Des mains. Il y a les délicates aux doigts fins, elles se frôlent l’une l’autre. on remarque l’alliance. Il y a les étroites, disjointes, elles empoignent le canon du fusil. Et il y a ce poing dessiné, massif, de la taille d’une tête d’homme. Surmonté du drapeau de la Palestine. Un appel à la révolte, à la lutte. C’est le poing serré d’énervement, crispation. Le poing dressé en signe de protestation. Le poing qui cogne aussi.

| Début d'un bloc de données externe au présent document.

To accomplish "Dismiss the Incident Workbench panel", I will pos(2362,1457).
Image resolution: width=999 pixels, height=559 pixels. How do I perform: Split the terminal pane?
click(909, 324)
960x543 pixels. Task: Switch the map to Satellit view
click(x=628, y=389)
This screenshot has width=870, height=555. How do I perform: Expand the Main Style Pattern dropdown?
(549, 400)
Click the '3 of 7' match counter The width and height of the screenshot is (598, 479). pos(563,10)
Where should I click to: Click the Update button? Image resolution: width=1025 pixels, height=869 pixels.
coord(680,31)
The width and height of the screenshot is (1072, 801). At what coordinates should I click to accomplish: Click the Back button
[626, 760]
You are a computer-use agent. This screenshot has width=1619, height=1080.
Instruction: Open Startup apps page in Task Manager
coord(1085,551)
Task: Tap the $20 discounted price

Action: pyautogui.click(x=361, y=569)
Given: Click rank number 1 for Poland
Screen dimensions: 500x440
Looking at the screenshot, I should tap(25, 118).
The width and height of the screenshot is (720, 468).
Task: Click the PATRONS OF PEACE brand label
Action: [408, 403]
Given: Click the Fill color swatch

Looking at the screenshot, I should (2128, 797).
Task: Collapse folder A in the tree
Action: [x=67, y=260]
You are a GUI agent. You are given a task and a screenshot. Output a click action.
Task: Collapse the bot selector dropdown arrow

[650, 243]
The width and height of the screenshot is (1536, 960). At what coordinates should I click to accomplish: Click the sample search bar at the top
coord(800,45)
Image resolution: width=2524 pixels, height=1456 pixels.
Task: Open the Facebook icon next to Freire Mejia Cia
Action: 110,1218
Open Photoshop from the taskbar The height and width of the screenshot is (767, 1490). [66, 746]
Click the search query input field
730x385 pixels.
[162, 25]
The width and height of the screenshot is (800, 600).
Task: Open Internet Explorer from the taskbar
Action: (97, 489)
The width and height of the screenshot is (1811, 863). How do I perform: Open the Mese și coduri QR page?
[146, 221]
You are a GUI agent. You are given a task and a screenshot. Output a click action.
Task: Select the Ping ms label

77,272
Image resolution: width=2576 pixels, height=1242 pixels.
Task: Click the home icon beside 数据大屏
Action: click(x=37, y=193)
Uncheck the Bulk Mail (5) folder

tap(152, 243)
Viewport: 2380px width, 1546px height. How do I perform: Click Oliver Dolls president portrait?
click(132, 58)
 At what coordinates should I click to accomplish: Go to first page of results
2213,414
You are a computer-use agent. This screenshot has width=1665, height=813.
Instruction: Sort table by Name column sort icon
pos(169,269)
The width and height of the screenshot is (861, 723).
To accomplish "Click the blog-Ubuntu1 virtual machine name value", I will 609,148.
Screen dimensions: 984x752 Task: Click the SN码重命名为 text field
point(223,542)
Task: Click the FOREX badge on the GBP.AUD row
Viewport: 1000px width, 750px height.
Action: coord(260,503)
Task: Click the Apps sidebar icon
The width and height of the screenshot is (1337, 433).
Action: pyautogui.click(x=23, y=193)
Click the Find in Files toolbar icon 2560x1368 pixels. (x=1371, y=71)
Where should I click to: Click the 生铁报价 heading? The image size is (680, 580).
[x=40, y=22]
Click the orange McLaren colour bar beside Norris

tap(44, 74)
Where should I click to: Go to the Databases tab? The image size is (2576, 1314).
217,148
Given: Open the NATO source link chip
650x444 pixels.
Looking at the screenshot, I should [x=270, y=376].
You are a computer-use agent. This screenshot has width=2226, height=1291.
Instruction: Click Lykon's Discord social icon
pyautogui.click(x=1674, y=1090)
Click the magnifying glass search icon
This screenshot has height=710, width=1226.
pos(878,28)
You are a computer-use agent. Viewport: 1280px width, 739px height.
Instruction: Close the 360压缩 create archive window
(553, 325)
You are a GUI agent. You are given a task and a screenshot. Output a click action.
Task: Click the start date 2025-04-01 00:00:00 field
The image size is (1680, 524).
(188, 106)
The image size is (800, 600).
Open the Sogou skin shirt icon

Et autour. L’affiche collée à même le mur est usée, déchirée. Un papier sale recouvre le bord haut à gauche. Fendant l’image et traversant juste entre les deux yeux le visage du troisième homme : un câble métallique. Armature mise à nu d’un immeuble en ruine ? c’est ce qu’on ne nous montre pas. Ou presque.

Ahlam Shibli réagit
« Chez un marchand de légumes, une affiche montre les martyrs ‘Abd al-Rahman Shinnawi, ‘Amar al-‘Anabousi et Basim Abu Sariyah, membres des groupes de résistance armée Faris al-Leil (Chevaliers de la nuit), appartenant aux brigades des martyrs d’Al-Aqsa. Sur le bord de l’affiche, une image de Naif Abu Sharkh, leur chef à Naplouse. Sur l’affiche, un autocollant avec un poing levé aux couleurs du drapeau palestinien, où l’on lit : “ Nous voulons que l’occupation échoue. Boycottez Tapuzina [ndlr : une boisson israélienne]. Initiative nationale palestinienne. »  Ma série de photographies Death expose quelques-unes des façons dont ceux qui sont absents (les combattants tombés face aux incursions israéliennes, les militants, les hommes et femmes ayant participé à des attentats-suicides, les prisonniers palestiniens) deviennent à nouveau présents, ou plutôt « représentés ». Et ceci, par le biais d’affiches et de graffitis dans les rues, mais aussi de peintures, photos et autres souvenirs conservés par les familles des martyrs… »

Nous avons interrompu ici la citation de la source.